* [TASK]
Start at the line with "The image size is (770, 523)." in the records below, stop at the line with "Image resolution: width=1378", and return every line in that span exactly, the two end lines included.

* [DATA TO EXAMINE]
☆ ☆ ☆ ☆

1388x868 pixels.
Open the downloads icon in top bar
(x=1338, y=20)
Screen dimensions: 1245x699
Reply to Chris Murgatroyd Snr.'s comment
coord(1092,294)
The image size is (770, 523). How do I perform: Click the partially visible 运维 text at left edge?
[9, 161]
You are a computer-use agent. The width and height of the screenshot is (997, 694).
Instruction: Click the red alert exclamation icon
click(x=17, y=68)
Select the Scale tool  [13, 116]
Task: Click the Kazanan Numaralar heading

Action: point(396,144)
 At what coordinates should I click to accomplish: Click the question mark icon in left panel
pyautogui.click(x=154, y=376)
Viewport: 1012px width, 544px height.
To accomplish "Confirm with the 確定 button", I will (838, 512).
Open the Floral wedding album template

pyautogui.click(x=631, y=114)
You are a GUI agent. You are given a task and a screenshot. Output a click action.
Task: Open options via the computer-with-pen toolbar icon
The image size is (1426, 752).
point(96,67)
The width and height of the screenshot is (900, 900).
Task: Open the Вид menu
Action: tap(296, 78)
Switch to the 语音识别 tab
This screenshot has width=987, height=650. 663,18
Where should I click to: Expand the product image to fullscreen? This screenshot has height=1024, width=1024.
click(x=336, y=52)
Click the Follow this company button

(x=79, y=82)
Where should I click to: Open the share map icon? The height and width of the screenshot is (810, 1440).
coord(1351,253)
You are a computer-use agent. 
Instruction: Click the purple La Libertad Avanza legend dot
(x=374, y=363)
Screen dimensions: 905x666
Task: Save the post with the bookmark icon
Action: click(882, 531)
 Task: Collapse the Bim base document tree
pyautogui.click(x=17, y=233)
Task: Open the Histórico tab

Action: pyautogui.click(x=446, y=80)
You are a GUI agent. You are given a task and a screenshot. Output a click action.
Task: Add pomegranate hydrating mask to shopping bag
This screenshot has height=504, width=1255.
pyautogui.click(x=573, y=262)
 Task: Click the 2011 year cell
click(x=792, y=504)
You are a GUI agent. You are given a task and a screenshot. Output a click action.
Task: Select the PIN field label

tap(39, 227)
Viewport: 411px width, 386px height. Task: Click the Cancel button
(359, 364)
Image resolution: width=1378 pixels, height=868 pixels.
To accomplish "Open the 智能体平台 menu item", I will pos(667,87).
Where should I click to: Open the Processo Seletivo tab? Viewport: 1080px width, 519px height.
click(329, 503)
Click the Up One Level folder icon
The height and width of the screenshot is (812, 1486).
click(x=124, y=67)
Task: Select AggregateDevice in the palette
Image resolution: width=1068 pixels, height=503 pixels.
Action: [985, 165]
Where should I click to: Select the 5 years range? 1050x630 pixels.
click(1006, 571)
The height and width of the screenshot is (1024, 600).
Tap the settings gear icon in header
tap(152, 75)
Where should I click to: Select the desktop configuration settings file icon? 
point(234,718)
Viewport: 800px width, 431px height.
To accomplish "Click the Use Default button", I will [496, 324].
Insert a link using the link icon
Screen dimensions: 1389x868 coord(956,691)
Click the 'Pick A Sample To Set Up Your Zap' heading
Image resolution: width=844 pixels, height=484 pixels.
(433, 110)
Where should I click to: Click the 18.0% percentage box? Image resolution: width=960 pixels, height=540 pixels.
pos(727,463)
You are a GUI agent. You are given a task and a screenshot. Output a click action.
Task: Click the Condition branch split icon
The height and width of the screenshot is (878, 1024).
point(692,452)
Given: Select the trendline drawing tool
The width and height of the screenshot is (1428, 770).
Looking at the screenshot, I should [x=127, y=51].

☆ ☆ ☆ ☆

* [THE COMPLETED TASK]
The image size is (770, 523). How do I perform: Click the partially visible 运维 text at left edge?
[9, 161]
You are a computer-use agent. The width and height of the screenshot is (997, 694).
Instruction: Click the red alert exclamation icon
click(x=17, y=68)
Select the Scale tool  [13, 116]
Task: Click the Kazanan Numaralar heading

Action: point(396,144)
 At what coordinates should I click to accomplish: Click the question mark icon in left panel
pyautogui.click(x=154, y=376)
Viewport: 1012px width, 544px height.
To accomplish "Confirm with the 確定 button", I will (838, 512).
Open the Floral wedding album template

pyautogui.click(x=631, y=114)
You are a GUI agent. You are given a task and a screenshot. Output a click action.
Task: Open options via the computer-with-pen toolbar icon
The image size is (1426, 752).
point(96,67)
The width and height of the screenshot is (900, 900).
Task: Open the Вид menu
Action: tap(296, 78)
Switch to the 语音识别 tab
This screenshot has width=987, height=650. 663,18
Where should I click to: Expand the product image to fullscreen? This screenshot has height=1024, width=1024.
click(x=336, y=52)
Click the Follow this company button

(x=79, y=82)
Where should I click to: Open the share map icon? The height and width of the screenshot is (810, 1440).
coord(1351,253)
You are a computer-use agent. 
Instruction: Click the purple La Libertad Avanza legend dot
(x=374, y=363)
Screen dimensions: 905x666
Task: Save the post with the bookmark icon
Action: click(882, 531)
 Task: Collapse the Bim base document tree
pyautogui.click(x=17, y=233)
Task: Open the Histórico tab

Action: pyautogui.click(x=446, y=80)
You are a GUI agent. You are given a task and a screenshot. Output a click action.
Task: Add pomegranate hydrating mask to shopping bag
This screenshot has height=504, width=1255.
pyautogui.click(x=573, y=262)
 Task: Click the 2011 year cell
click(x=792, y=504)
You are a GUI agent. You are given a task and a screenshot. Output a click action.
Task: Select the PIN field label

tap(39, 227)
Viewport: 411px width, 386px height. Task: Click the Cancel button
(359, 364)
Image resolution: width=1378 pixels, height=868 pixels.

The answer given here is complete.